The future calls for interdisciplinary (medical and dental) algorithms based on the patients’ requirements rather than the practitioner’s procedure of choice. Dentists should strive to not be seen by other health care providers as simply a durable medical equipment supplier of oral appliances but rather as a professional member of the interdisciplinary team.
Sleep prosthodontics, airway prosthodontics
Sleep dentistry may be thought of as the study of an oral appliance and its impact on the airway. Airway prosthodontics is the study of the airway and its impact on the stomatognathic system. The stomatognathic system encompasses the mouth, jaws and the closely related structures of the oro-pharynx and fauces. Dentists deal with this system during its development and maintain it throughout a lifetime.
Sleep dentistry addresses the how: how does an appliance assist nocturnal breathing?
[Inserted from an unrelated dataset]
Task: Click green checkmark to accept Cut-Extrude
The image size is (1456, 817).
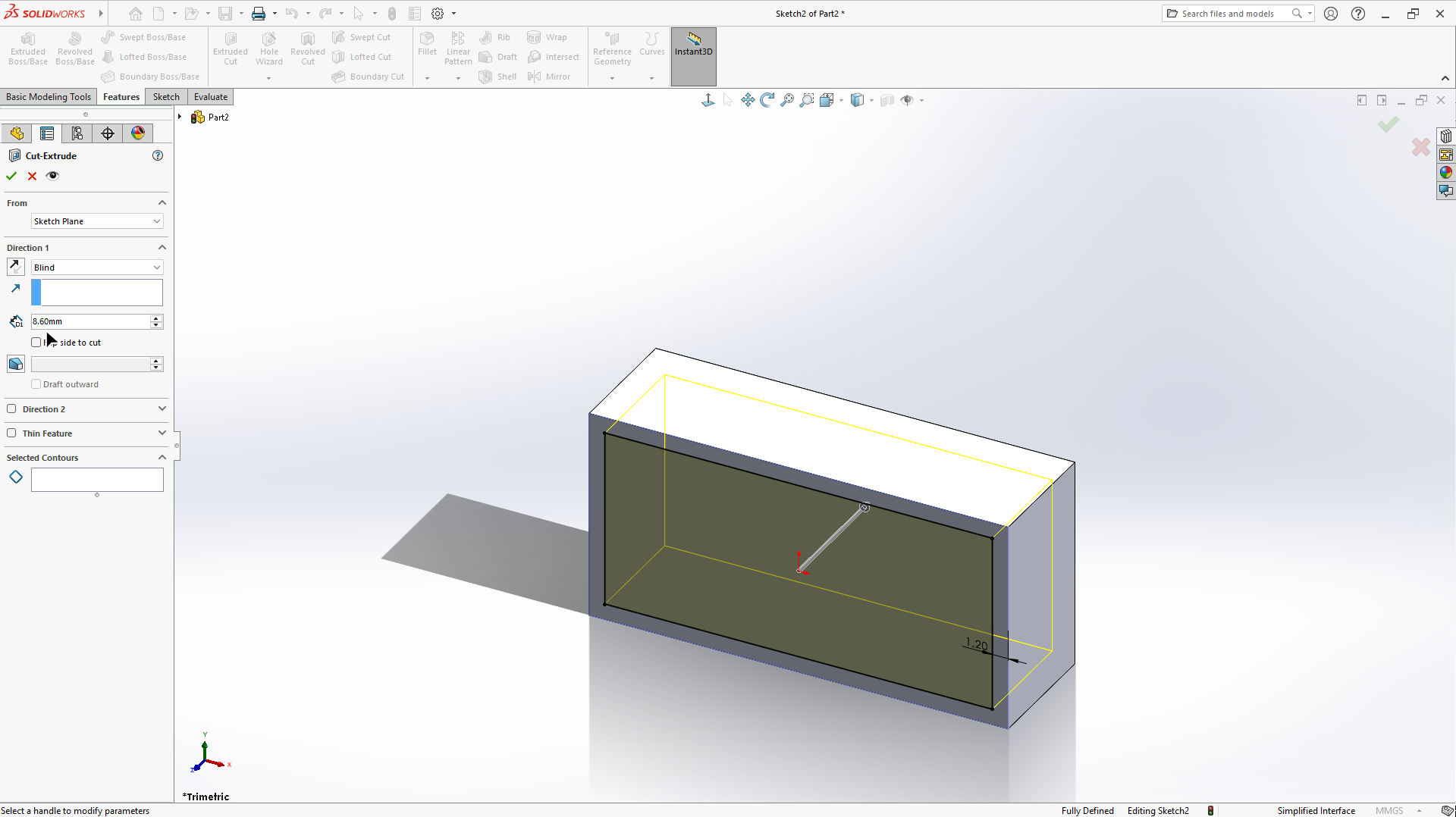Action: point(11,176)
Airway prosthodontics addresses the why: why are patients developing malocclusions, creating myofacial pain symptoms and wearing their dentition? The original term “sleep prosthodontics”1 did not capture the full extent of the problem given that the airway must be maintained throughout the day. Sleep is simply the time when breathing is most highly compromised. Airway prosthodontics highlights that people requiring assistance during the night may require more sympathetic activity all day long to maintain a patent airway. This hyperventilation continues the inflammation and chronic stress throughout the day and could establish the conditioning found in central sleep apnea.
While a physician must make the diagnosis of sleep-disturbed breathing, the dentist can play an important role. Many times the lack of witnessed apneic episodes or the lack of particularly egregious daytime symptoms may lead to a delay in care by the medical community. The impact of a poor airway can many times be detected in the patients’ craniofacial development, oral impairment and occlusal dysfunction well before the clinical presentation of systemic disease. A poor airway might trigger sleep bruxism, erosive reflux, myofacial pain and malocclusion.
Finally, airway prosthodontics is not restricted to an appliance but instead has a single-minded focus on the patients’ health. It also encourages a patient-centered solution that includes a wide range of options, including altering occlusal vertical and sagital dimensions, orthodontics, oral mycology, nutrition/diet counseling, orthognathics, and otolaryngological surgeries.
It should be obvious that many of these "resolutions" will impact the facially generated treatment planning choices made in complex dental cases, hence the exquisite blend that is beginning to take shape at Spear Education.
1. Rouse JS, " Sleep Prosthodontics: A new vision for dentistry" Inside Dent. 2013;7:60-80.